### [Task details]
In how many lines of the records does the string "will" appear? State only the number.

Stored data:
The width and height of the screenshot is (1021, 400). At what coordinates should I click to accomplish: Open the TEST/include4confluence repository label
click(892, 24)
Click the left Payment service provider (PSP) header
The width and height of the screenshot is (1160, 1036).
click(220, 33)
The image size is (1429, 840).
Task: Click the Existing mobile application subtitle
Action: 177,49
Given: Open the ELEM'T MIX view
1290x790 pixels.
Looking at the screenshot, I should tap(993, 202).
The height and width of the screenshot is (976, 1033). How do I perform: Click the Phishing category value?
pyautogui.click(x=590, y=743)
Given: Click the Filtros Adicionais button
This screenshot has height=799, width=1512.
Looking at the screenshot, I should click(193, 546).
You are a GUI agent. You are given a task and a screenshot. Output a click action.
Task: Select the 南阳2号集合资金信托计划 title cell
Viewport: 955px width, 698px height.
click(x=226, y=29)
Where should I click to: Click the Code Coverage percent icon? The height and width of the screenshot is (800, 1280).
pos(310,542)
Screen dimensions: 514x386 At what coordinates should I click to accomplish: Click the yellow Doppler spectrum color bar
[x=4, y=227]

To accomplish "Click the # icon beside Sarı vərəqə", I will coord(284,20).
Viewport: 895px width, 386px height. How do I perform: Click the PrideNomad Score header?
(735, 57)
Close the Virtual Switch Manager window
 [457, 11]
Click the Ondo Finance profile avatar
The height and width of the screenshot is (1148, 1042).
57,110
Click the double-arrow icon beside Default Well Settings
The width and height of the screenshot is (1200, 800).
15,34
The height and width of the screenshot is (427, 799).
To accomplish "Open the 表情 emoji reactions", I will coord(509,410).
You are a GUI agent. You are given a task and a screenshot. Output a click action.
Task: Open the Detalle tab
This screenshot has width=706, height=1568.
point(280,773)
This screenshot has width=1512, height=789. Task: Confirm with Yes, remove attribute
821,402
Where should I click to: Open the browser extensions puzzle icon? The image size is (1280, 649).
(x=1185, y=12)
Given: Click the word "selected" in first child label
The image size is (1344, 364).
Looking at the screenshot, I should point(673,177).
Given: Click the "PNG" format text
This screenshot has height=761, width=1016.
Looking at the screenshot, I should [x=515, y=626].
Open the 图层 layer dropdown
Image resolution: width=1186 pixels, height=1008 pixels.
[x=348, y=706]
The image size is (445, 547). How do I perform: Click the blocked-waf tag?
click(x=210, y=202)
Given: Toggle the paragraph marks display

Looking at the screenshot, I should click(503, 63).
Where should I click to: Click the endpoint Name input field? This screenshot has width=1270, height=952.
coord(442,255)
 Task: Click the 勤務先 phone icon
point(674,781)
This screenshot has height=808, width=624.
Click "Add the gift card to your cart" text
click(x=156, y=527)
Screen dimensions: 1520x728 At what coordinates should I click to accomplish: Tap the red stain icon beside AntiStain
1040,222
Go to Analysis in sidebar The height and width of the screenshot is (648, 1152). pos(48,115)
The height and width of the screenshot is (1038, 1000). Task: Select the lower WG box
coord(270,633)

### [Finished task]
2